- [Exercise]: Only the lines from the line that contains "Task: Click the undo back arrow icon" through the final line of the entries below belong in your answer, copied exactly and without pictures.

- [Task input]:
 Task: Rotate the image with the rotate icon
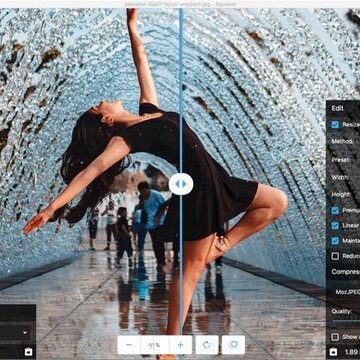(207, 345)
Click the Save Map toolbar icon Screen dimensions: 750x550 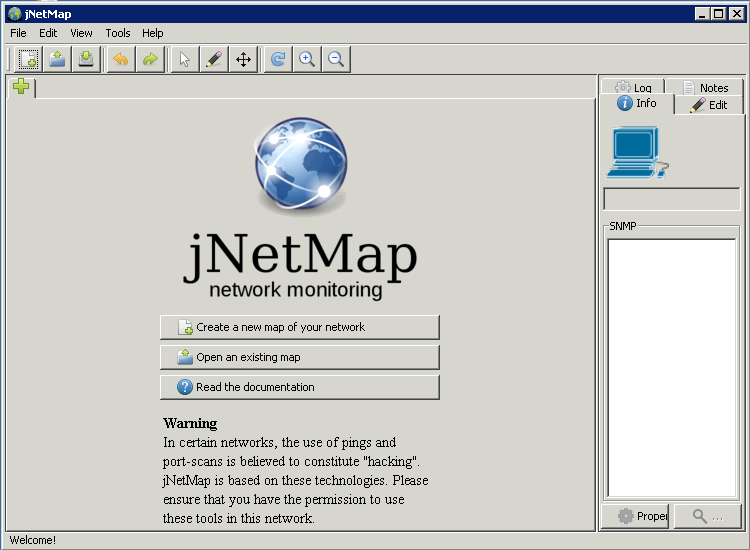(86, 60)
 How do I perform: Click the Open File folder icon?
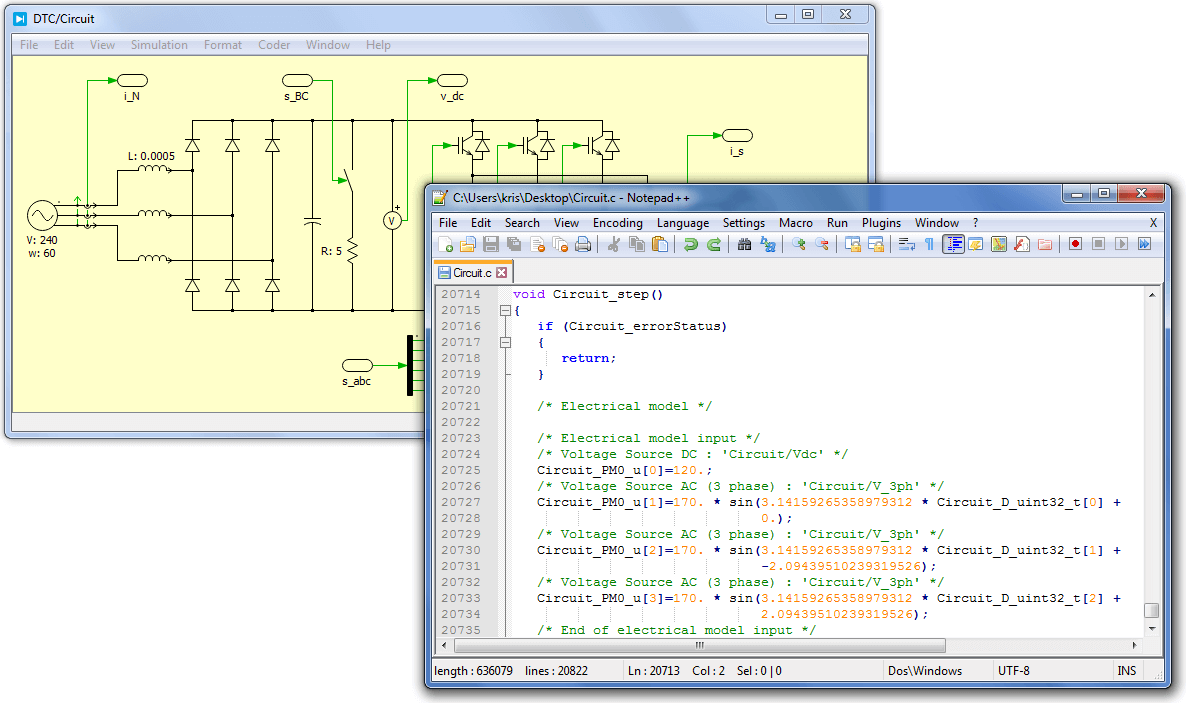point(468,245)
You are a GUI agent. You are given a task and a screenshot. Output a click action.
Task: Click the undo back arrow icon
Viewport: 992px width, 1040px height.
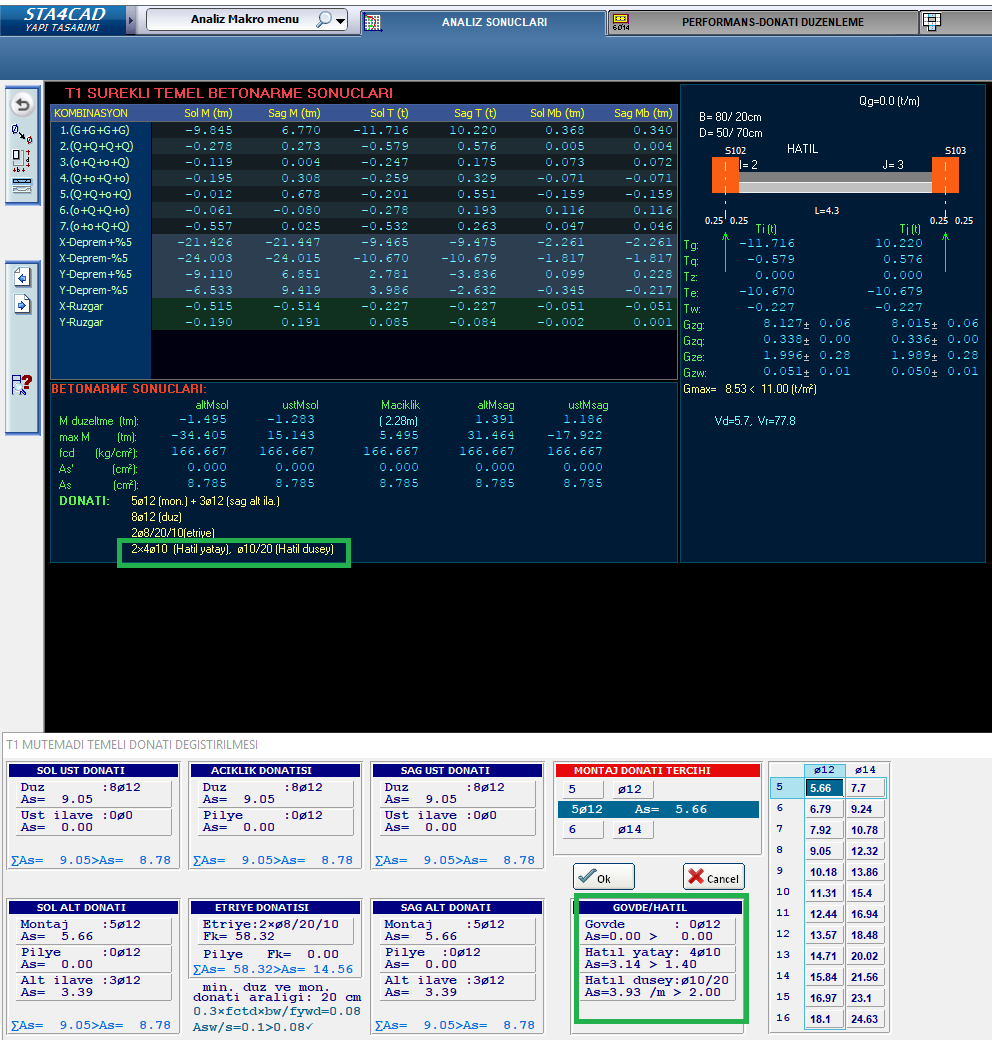tap(22, 105)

- [Task output]:
Task: Click the undo back arrow icon
Viewport: 992px width, 1040px height.
tap(22, 105)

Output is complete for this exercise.